Silent House of Prayer.Tonaufnahmen in Gotteshäusern. Dritte Station von AiR Reinhard Gupfinger bei der Ussaki-Gemeinschaft. |

Der Vorsitzende Mehmet Korkmaz begrüßt uns freundlich und lädt uns zu einem Glas Tee ein. Er und Ali-Nuri Schmid erläutern uns, dass die Ussaki-Derwische eine mystische Glaubensrichtung innerhalb des Islam sind. Die Bezeichnung Derwisch kommt aus dem Persischen und bedeutet »asketischer Mönch«. Die persönliche Erfahrung der Verbindung mit Gott, und zwar nicht erst nach dem Tod, sondern bereits in diesem Leben, ist ihr Ziel. Sie zählen zu den Sufisten und stellen eine Strömung mit asketischen Tendenzen und starker spiritueller Orientierung dar. Männer und Frauen beten räumlich getrennt. Besucherinnen dürfen aber bei der Zeremonie im zentralen Gebetsraum der Männer dabei sein.

Immer mehr Gemeindemitglieder treffen ein. Heute seien es besonders viele, meint Ali-Nuri Schmid. Alle sind neugierig, weil eine Aufnahme gemacht werden soll. Viele sehr junge Leute sind unter den Betenden. Die Umgehensweise ist herzlich. Die Männer ziehen sich grüne Westen über. Sie verstärken das Entstehen eines Gruppengefühls. Reinhard darf seine Aufnahmetechnik inmitten des Gebetskreises aufbauen. So ist es ja auch gedacht. Der Styroporkopf mit den Mikrofonen auf den Ohren soll späteren Zuhörer*innen seines »Silent Events« den Eindruck vermitteln, als wären sie dabei gewesen.

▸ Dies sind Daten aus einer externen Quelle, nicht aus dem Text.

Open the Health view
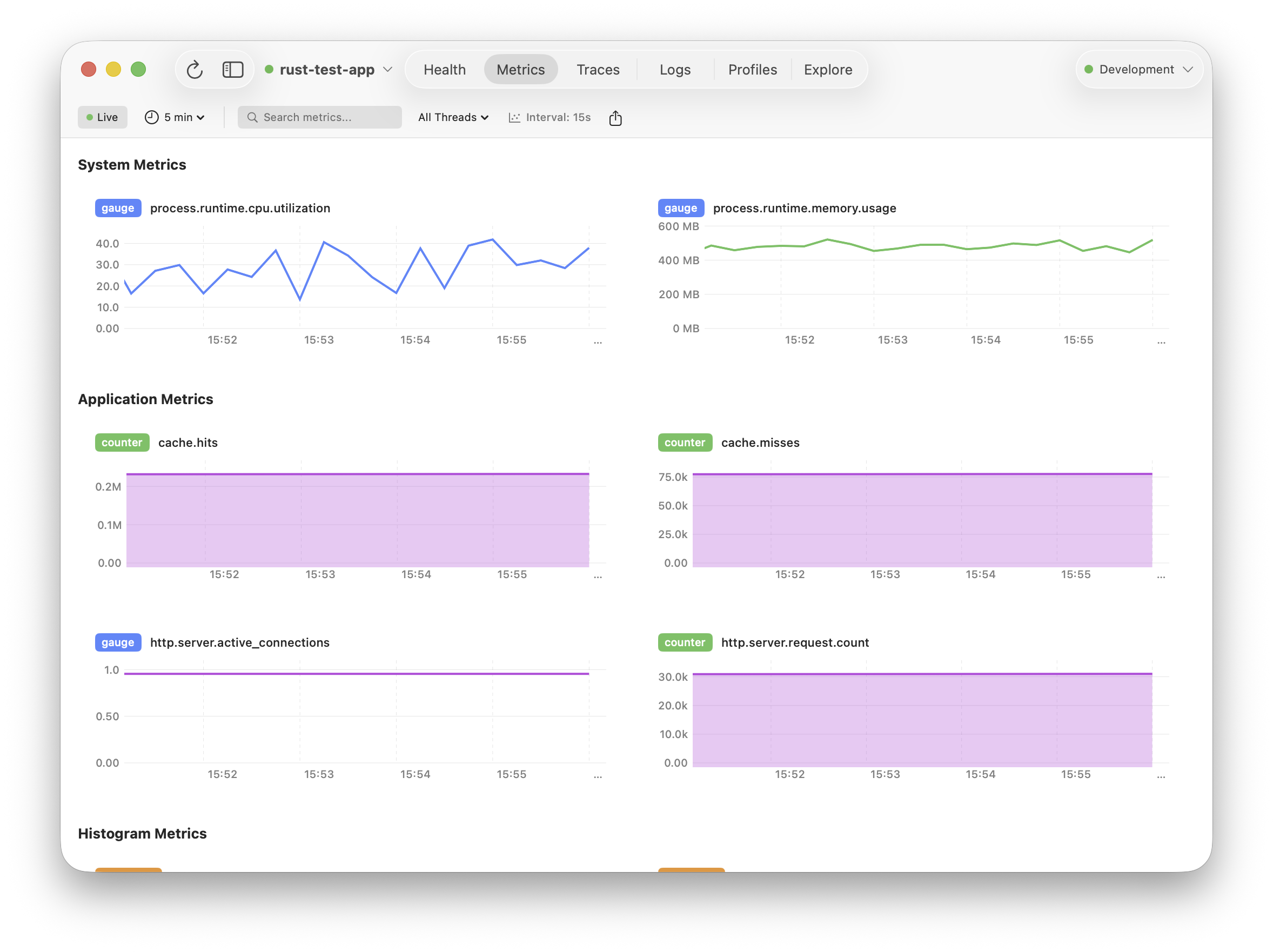[444, 69]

Der so genannten Dhikr beginnt. Sie rufen verschiedene Namen Gottes wieder und wieder an und entwickeln einen an- und abschwellenden rhythmischen Sprechgesang. Im Laufe der einstündigen Zeremonie treffen immer mehr Betende ein. Sie wiederholen einige dieser Namen Gottes in einer bestimmten Abfolge – wieder und wieder. Dazu werden von den Solisten sogenannte Ilahis – religiöse türkische Volkslieder – gesungen. Sehr signifikant ist dabei die Aussprache, die mit einer stoßweisen Ausatmung verbunden ist. Das beeindruckt uns sehr. Der Sound erinnert an eine Beatbox. Man könnte meinen, sie benutzen Percussioninstrumente. Dabei sind alle Töne ausschließlich vom menschlichen Körper erzeugt.

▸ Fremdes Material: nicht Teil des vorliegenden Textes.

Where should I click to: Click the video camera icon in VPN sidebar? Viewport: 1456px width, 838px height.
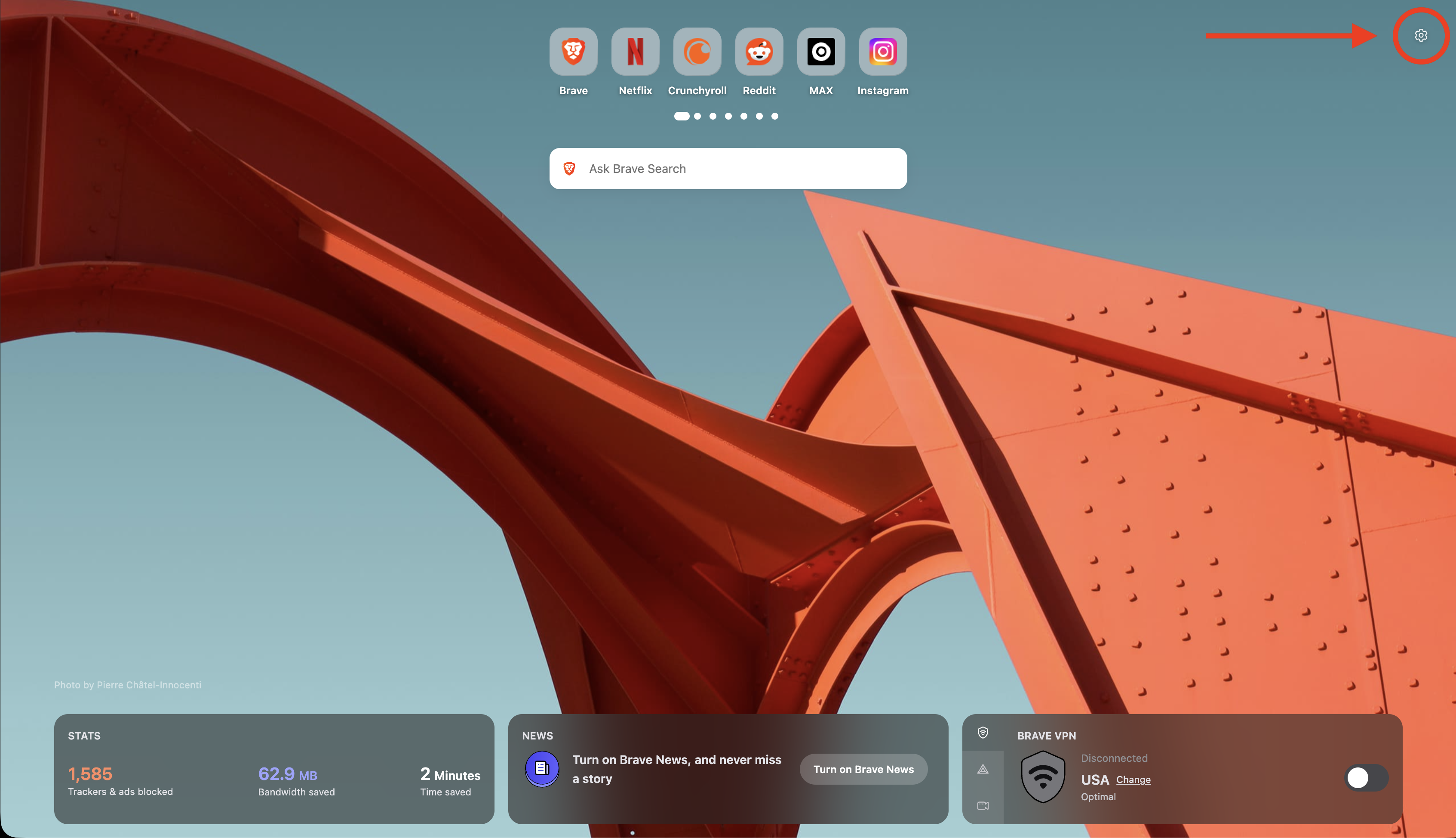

Es wird laut, immer lauter. Die grünen Westen bewegen sich rythmisch und die Dynamik in der Gruppe ist sehr hoch. Das Ganze steigert sich und erlangt eine ungeheure Intensität und Kraft. Der Dhikr-Leiter steuert den Ausstoß an Energie und lenkt seine Gruppe. Seine Gesänge und Worte werden dabei mittels Technik in den Frauengebetsraum übertragen. Dort ist der gleiche Ablauf wie bei den Männern. Zum Abschluss der Zermonie stehen alle auf, schütteln sich die Hände, umarmen sich und bilden einen Kreis. Reinhard und der Styroporkopf sitzen mitten drin. Freundlicher kann man wohl nicht aufgenommen werden.